I
remember one time back in junior high, some woman came in doing research on
career paths in small towns. She seemed mighty taken aback when most of the
guys told her we wanted to work in the mine, and most of the women said they
didn’t want to work at all. She pressed us, asking why, and didn’t we have any
dreams, and didn’t we want more out of life and all that sort of thing. She
just couldn’t get it through her head, you’re born in Fordston, you work in the
mine, or you’re a housewife, and that’s it. I don’t particularly like it any
more than she did, but it isn’t my place to challenge the one real rule that
holds this place together. Plus, if I recall correctly, I told her I wanted to
be a poet.
In a
way, I am. I’ve had thirty seven poems published. The problem is, this day and
age, being a published poet doesn’t make you a professional poet. As far as I
can work out, the most poetry has ever funded for me is a nice bottle of Scotch
once in a while. No, I’m not a professional poet, in fact, as far as money
goes, you could say I’m a professional janitor. Don’t get me wrong, I’m not
complaining. Sure, the money isn’t great, but the hours are flexible, and
there’s nothing better for cultivating an artistic mind than standing around for
hours on end with nothing better to do than sniffing heavy duty cleaning
supplies.
Right
now I’m cleaning Herb’s Hardware, one of a few places in town I work for.

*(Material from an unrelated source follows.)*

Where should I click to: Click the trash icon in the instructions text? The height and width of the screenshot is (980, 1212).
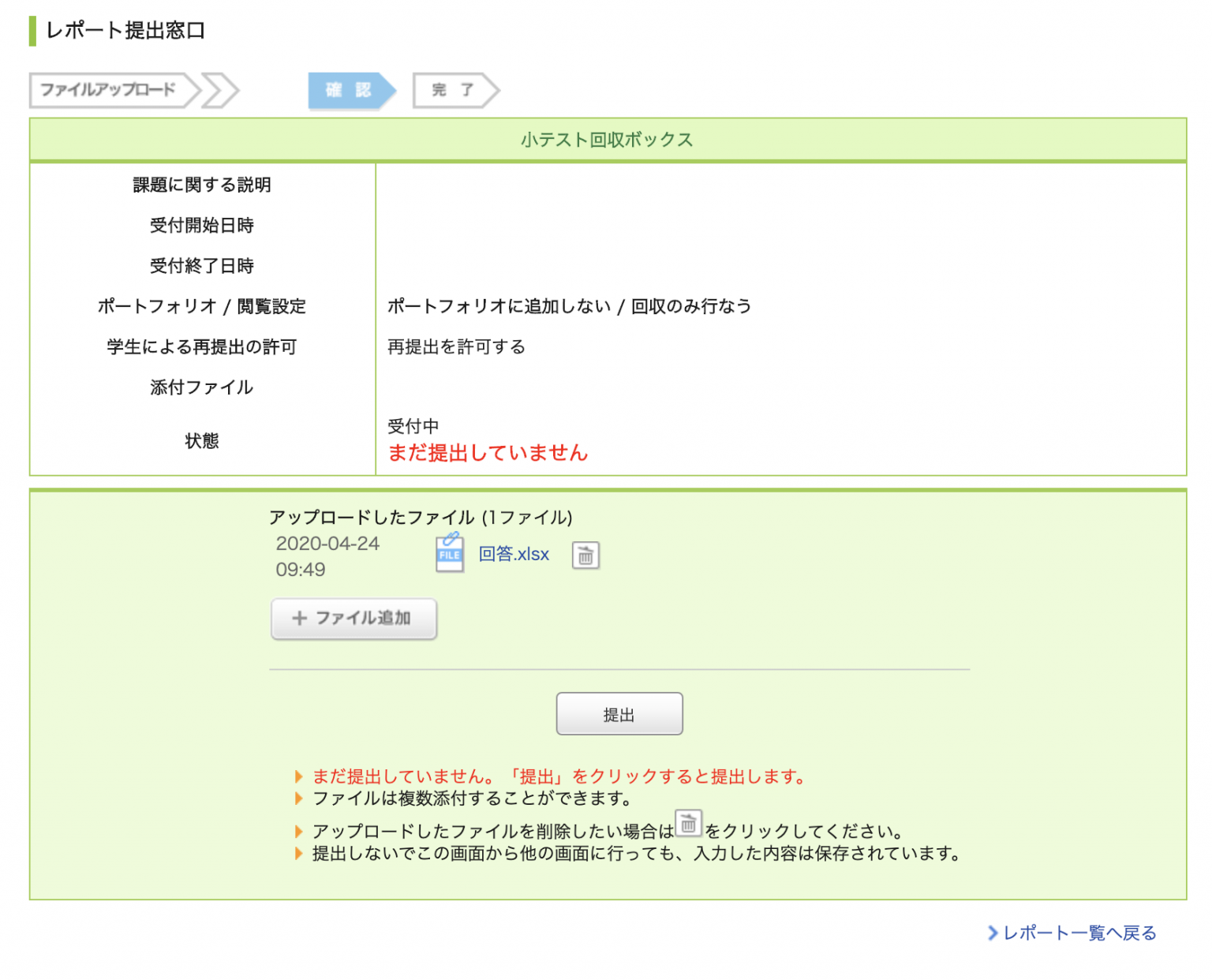tap(690, 825)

Things are a little quiet tonight. We had a pretty damn impressive storm roll
over us a few hours ago. The thing about Colorado weather is that it hits hard
and fast, without much warning. It beats down with a heady intensity, an almost
human desire to make hell for any living thing fool enough to get caught out in
it. Anyway, whatever the poetic ramifications of our weather, it certainly
limits the evening rush on Herb’s.
Of all the things I have to deal with
as a janitor, my favorite is probably mopping. It takes just enough physical
exertion to keep me focused, but little enough mentally to give time to really
reflect. I’m not sure how I came upon that incident from junior high, but
somehow the past always seems so much more relevant during a rain storm. It
probably also helps that my boss has once again decided to blast Meat Loaf over
the store speakers. He’s always seemed a bit young for that particular icon of
70s cheese, but I suppose there are worse things to play. The smaltzy pop-rock
vocals create a lovely contrast with the grim weather and the dreary everyday
of my job. The music switches off. I look up.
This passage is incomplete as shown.